А не жалеет ли он, что участвовал в ГКЧП и был арестован? Ведь просидел в тюрьме полтора года. Язов уточнил: 498 дней. “Жалею, что мы не смогли сохранить страну”. И процитировал строчки стихов: “В своей “Матросской тишине” я отболел душевной болью. Не думал, что на склоне жизни в тюрьме я буду у Отчизны. Негоже раскиснуть былому солдату. Я верил, что выйду на волю когда-то…”
Тогда я узнала, что он пишет стихи. “Громко сказано – стихи, – возразил маршал. – Просто иногда рифмую свои мысли”. Я пристала к нему с настойчивой просьбой – почитайте! Он пообещал дать мне кое-что в письменном виде.

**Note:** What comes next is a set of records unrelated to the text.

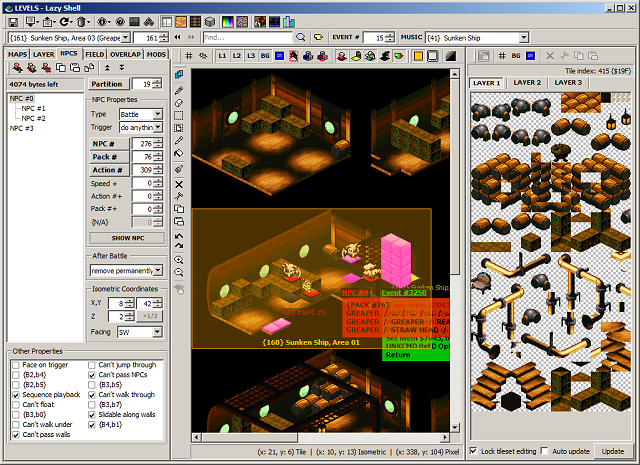Toggle the L1 layer view button
The height and width of the screenshot is (465, 640).
point(222,56)
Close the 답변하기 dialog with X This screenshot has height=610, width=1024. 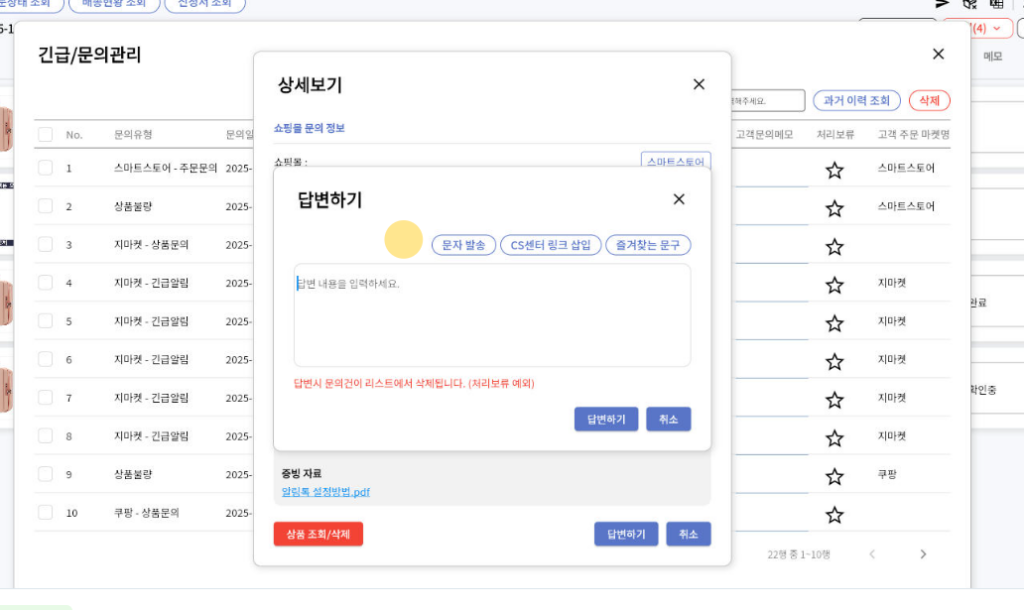pyautogui.click(x=679, y=199)
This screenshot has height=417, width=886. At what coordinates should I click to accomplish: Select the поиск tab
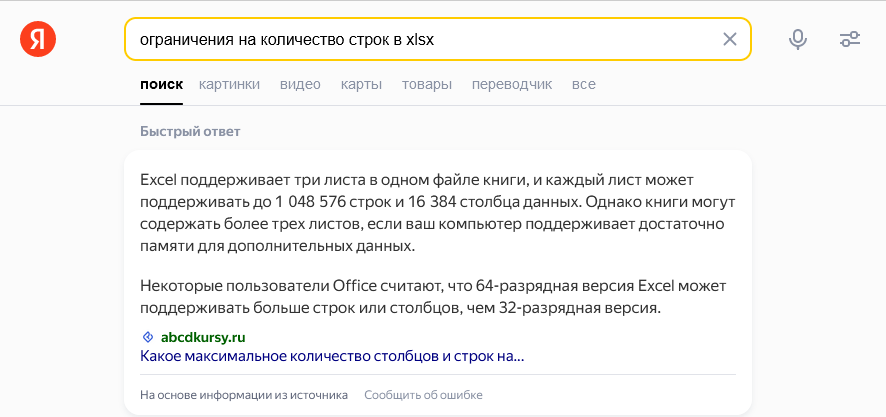(161, 84)
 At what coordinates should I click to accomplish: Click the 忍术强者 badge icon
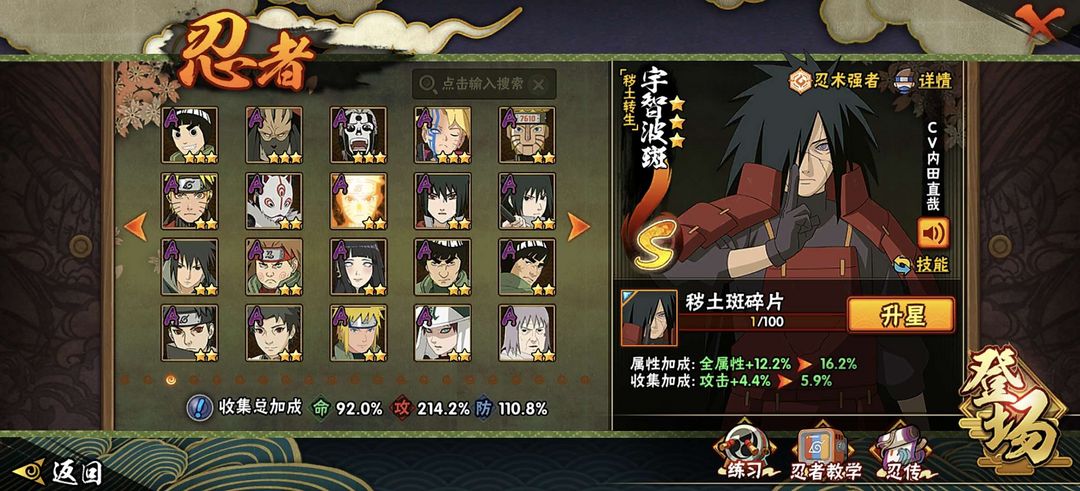pos(800,80)
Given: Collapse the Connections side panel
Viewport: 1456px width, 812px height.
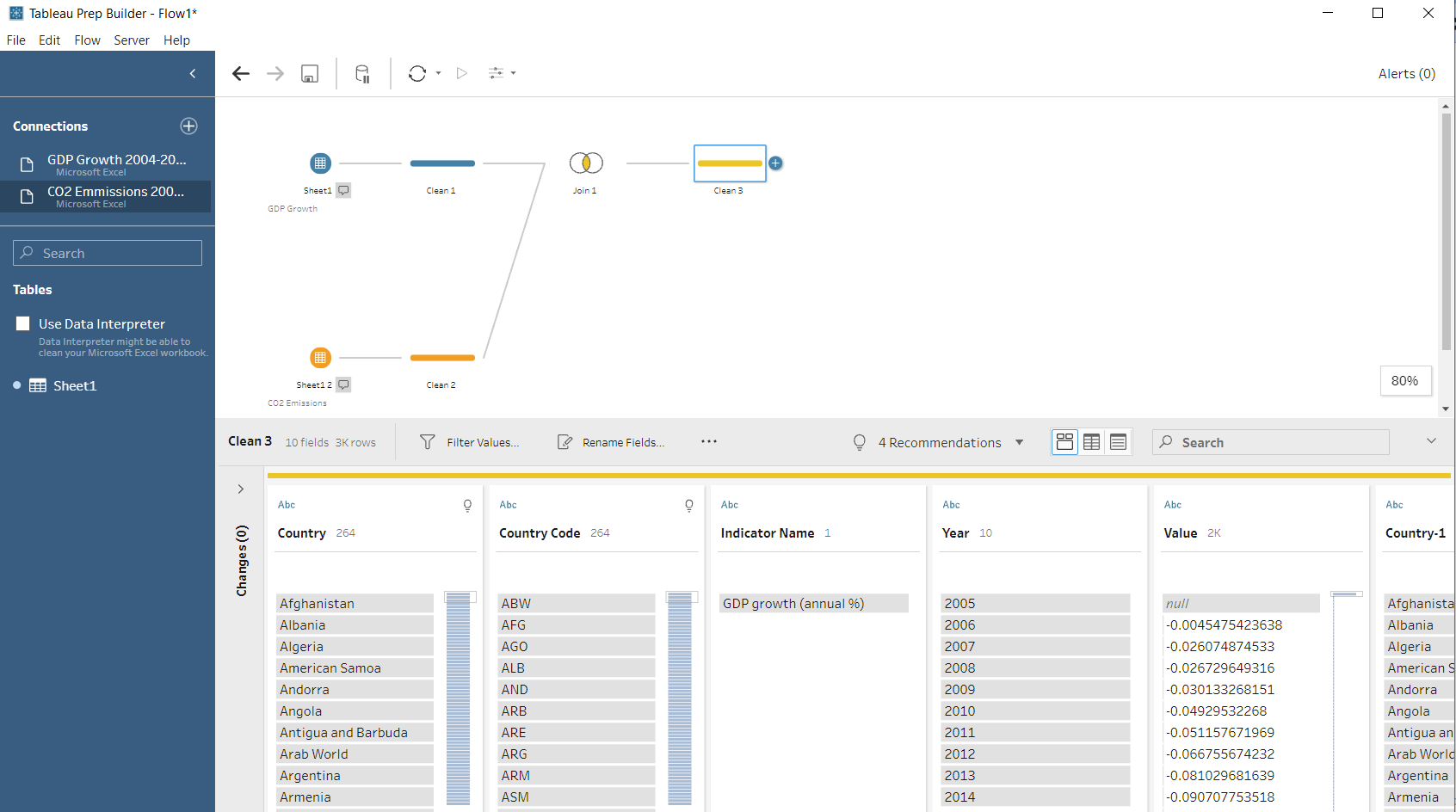Looking at the screenshot, I should (193, 74).
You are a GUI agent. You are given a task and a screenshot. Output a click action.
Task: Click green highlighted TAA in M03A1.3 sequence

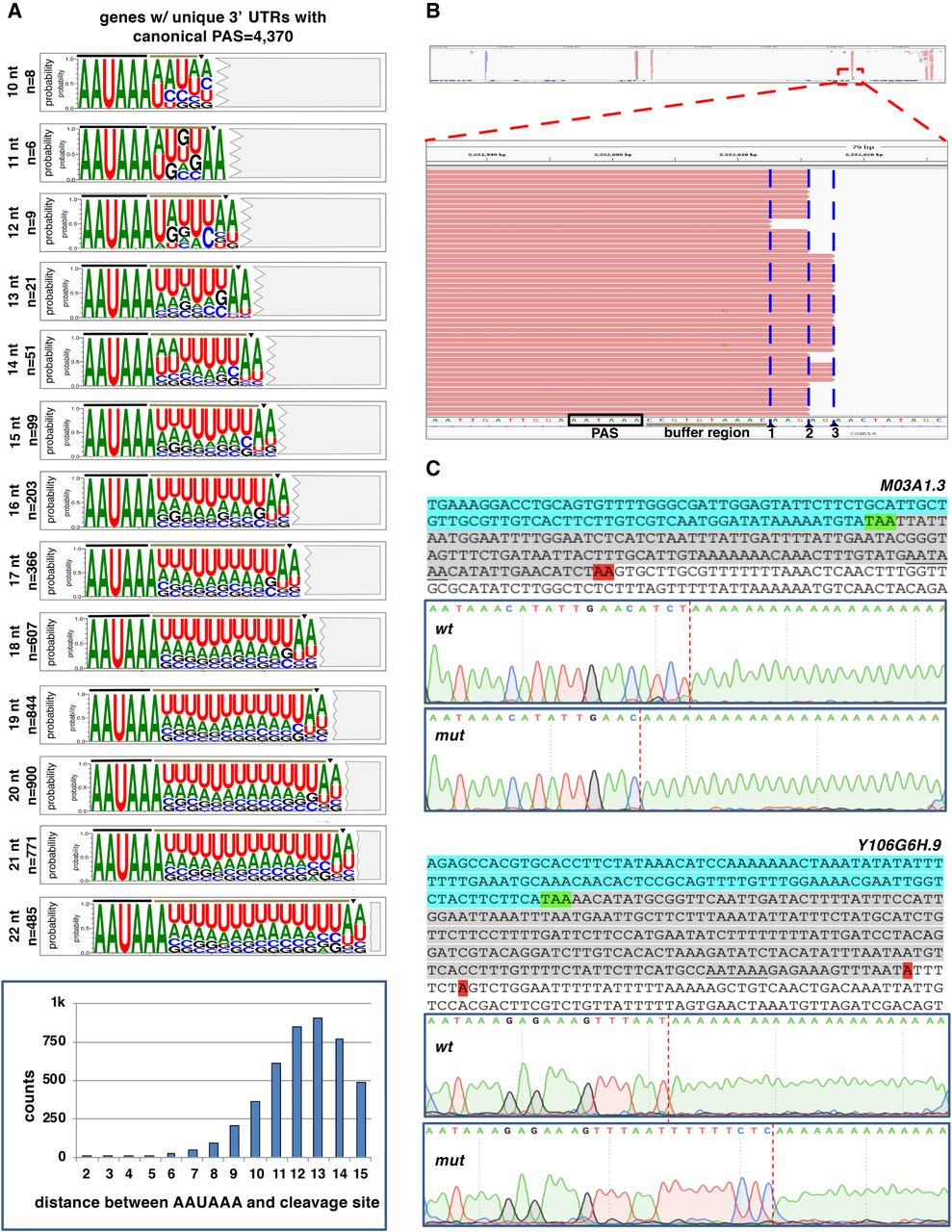[x=879, y=522]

Это действительно его наболевшие мысли. Ну как было ему не переживать в тюрьме, когда он узнал, что его жену выселили из квартиры, отказали в помощи врачей, хотя она передвигалась на каталке, сберкнижки арестовали, не было денег на лекарства. Пришлось ей продать шубу и другие вещи. Как было ему не поддержать жену? И он ей написал: “Нет, нас и горем не сломить, переживем и заключенье. Как жили, так и будем жить…”
Пусть для эстетов это вовсе не стихи. Зато как много он знал стихов Пушкина, Лермонтова, Некрасова, с каким удовольствием их читал! И как хорошо, легко он писал в прозе! Причем писал пером на бумаге четким убористым почерком. Я удивлялась, иногда заглядывая в его записи: “Ну как вы можете начисто, без правки?” Он только пожимал плечами: “Сначала мысленно формулирую, что хочу сказать, а уж потом пишу”.
Он подарил мне несколько своих книг. В том числе и про панфиловцев, а в книге “Удары судьбы” написал: “…в знак глубокого уважения и с благодарностью за внимание к солдату Победы”.
Мы с ним нередко виделись на Знаменке. Ведь он просил забегать почаще, “есть что сказать”. Его очень тревожило, что враги извращают нашу Победу и пытаются переписать историю войны. Говорил, что мне и моим коллегам надо обращать на это внимание, надо бороться! К 70-летию Победы “Российская газета” выпустила мое интервью с Язовым аж на трех страницах. Он смог сказать свою правду о войне.
А однажды он предупредил: “У меня теперь другой кабинет”. Назвал номер. Я вошла и ахнула. Язов стоял посреди большого кабинета в светло-сером маршальском мундире! Помолодевший, постройневший. “Не надо оваций! – прервал он мои эмоции. – Теперь я обитаю здесь. Между прочим, подо мной кабинет самого уважаемого маршала – Жукова”.
Я была за него очень рада. За его жизненную позицию, стойкость. Он был ровесником моего отца, который тоже прибавил себе год, чтобы пойти на фронт в 17 лет. Участвовал в танковом сражении под Курском, был ранен и контужен. Но вернулся в строй и потом всю жизнь работал. Дмитрий Тимофеевич всегда передавал “привет папочке”, который тоже жалел, что развалилась страна, за которую он воевал. В итоге мы с ним оказались в разных государствах: я в России, отец на Украине. А когда моего папы не стало, я об этом Дмитрию Тимофеевичу не сказала. Врала, что папа жив-здоров, весел, увлекается кроссвордами. Мои слова поднимали ему настроение. “Мы, фронтовики, вон какие!” И приказал, чтобы я почаще звонила отцу. Я и Дмитрию Тимофеевичу нередко звонила домой, пока он мог подходить к телефону…
Я каждый год вспоминаю его день рождения. И часто перечитываю строчки его стихов.